This looks like zero-bytes are getting passed to Tika via dovecot. I don't know enough about dovecot to figure out what's going on.
On Sat, Jul 30, 2022 at 7:51 PM PGNet Dev pgnet.dev@gmail.com wrote:
i'm running
dovecot 2.3.19.1 + fts tika-server-standard 2.4.1
dovecot is feeding tika backend via fts_tika
when dovecot passes data with *.eml attachments embedded, tika fails to correctly parse/extract content
not clear if the issue is with tika, or what dovecot's passing in this case.
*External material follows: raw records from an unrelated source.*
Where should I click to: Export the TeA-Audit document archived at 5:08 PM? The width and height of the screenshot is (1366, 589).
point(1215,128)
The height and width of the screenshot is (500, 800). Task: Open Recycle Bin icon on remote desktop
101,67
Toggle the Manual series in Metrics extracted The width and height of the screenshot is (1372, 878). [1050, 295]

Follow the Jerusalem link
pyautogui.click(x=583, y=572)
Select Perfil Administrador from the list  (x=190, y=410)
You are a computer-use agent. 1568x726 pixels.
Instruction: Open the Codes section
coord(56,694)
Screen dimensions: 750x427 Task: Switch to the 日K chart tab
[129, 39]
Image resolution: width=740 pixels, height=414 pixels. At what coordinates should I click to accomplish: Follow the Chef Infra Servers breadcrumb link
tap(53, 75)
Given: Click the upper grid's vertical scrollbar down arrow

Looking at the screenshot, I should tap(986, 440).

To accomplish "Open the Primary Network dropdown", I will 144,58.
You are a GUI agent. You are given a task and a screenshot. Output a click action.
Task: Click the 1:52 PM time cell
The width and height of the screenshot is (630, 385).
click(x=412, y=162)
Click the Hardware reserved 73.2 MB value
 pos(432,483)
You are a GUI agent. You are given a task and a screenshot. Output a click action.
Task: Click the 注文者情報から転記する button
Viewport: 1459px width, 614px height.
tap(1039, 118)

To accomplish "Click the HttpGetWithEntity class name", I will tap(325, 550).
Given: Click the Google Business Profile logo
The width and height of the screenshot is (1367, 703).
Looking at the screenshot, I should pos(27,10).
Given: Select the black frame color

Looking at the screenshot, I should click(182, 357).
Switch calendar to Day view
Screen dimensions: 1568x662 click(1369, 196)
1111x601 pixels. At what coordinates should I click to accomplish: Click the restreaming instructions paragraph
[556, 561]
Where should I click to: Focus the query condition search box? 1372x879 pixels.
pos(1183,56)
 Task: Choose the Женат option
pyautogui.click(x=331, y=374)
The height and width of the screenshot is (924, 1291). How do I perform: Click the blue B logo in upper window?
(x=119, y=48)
other non-.eml attachments are fine.
here's the current failing procedure,
(1) create a simple pdf
enscript -p mime.ps /etc/mime.types ps2pdf mime.ps mime.pdf
(2) send an email *with* mime.pdf attachment to
echo "test" | mailx -s "test" -a ./mime.pdf testuser@example.com
tika processes OK
journalctl -f -u tika ... Jul 30 19:09:24 mx-test tika[19682]: INFO
[qtp2112135199-30] 19:09:24,165 org.apache.tika.server.core.resource.TikaResource /tika (application/pdf) ...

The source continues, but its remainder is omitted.